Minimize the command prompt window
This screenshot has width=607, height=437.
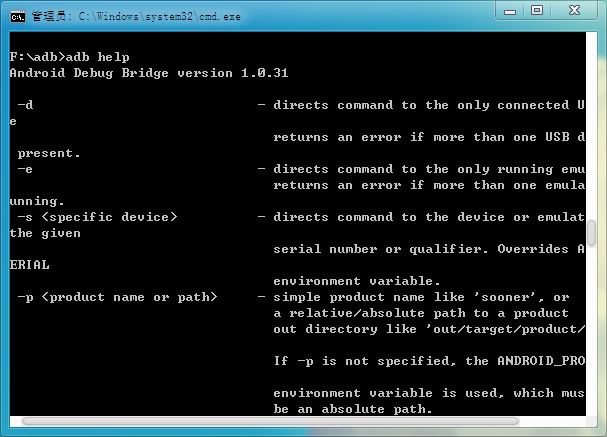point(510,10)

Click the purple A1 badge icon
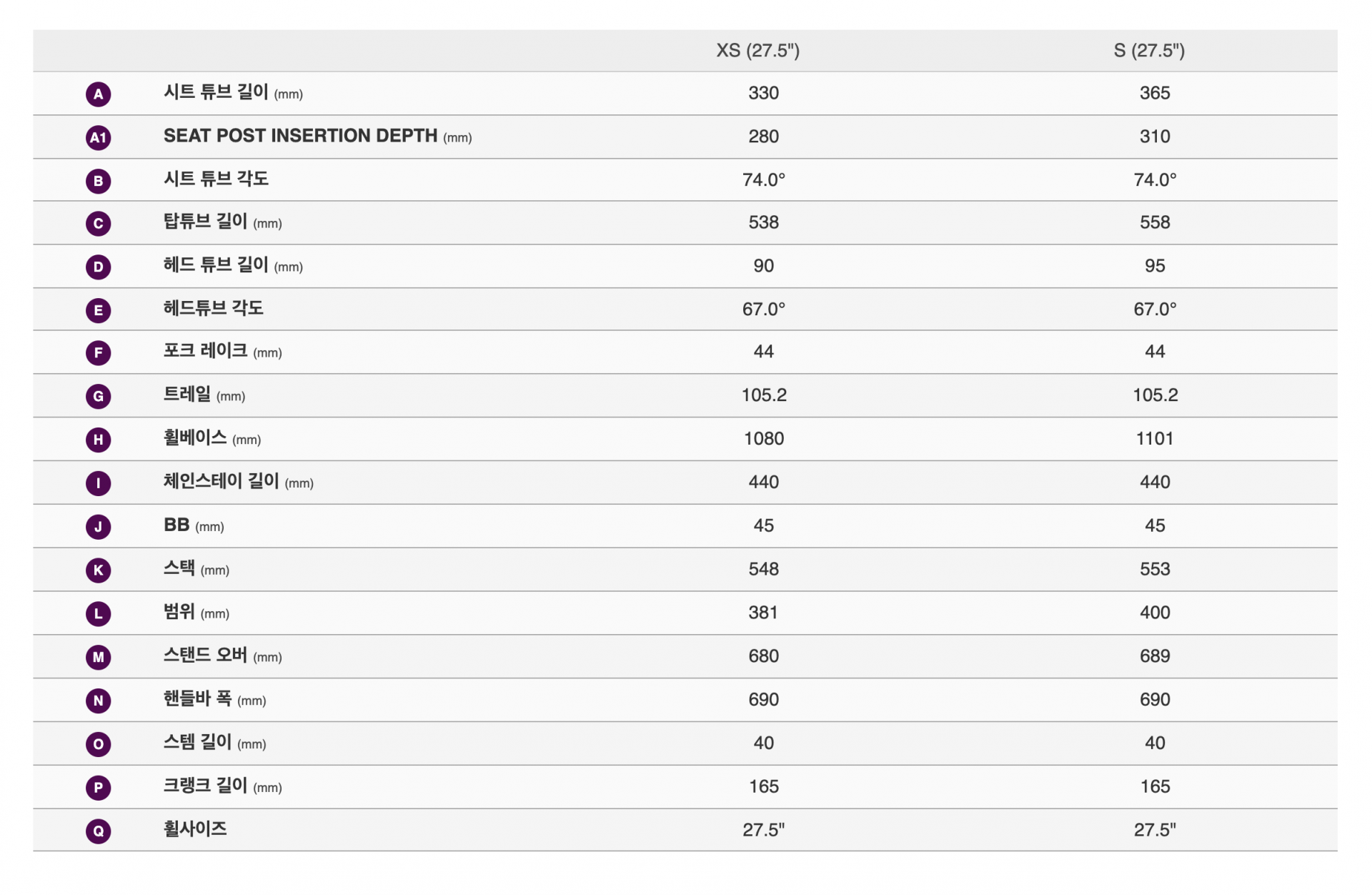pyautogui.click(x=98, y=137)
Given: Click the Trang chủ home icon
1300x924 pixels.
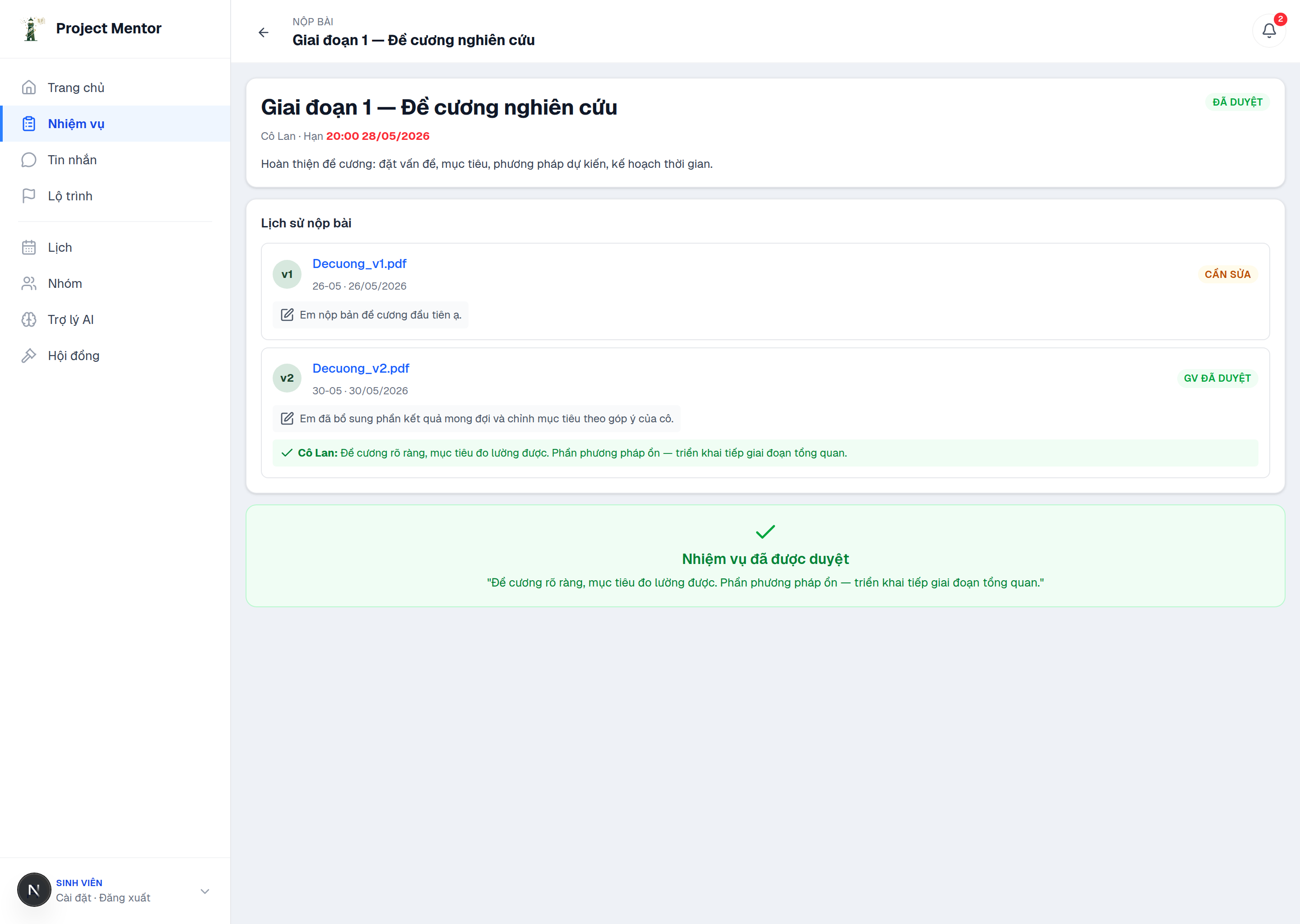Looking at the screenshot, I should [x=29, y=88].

----------

Reproduce every record in full. Leave out the images.

▶ _TASK RESULT_
Minimize the command prompt window
This screenshot has width=607, height=437.
point(510,10)

Click the purple A1 badge icon
pyautogui.click(x=98, y=137)
Given: Click the Trang chủ home icon
1300x924 pixels.
Looking at the screenshot, I should [x=29, y=88].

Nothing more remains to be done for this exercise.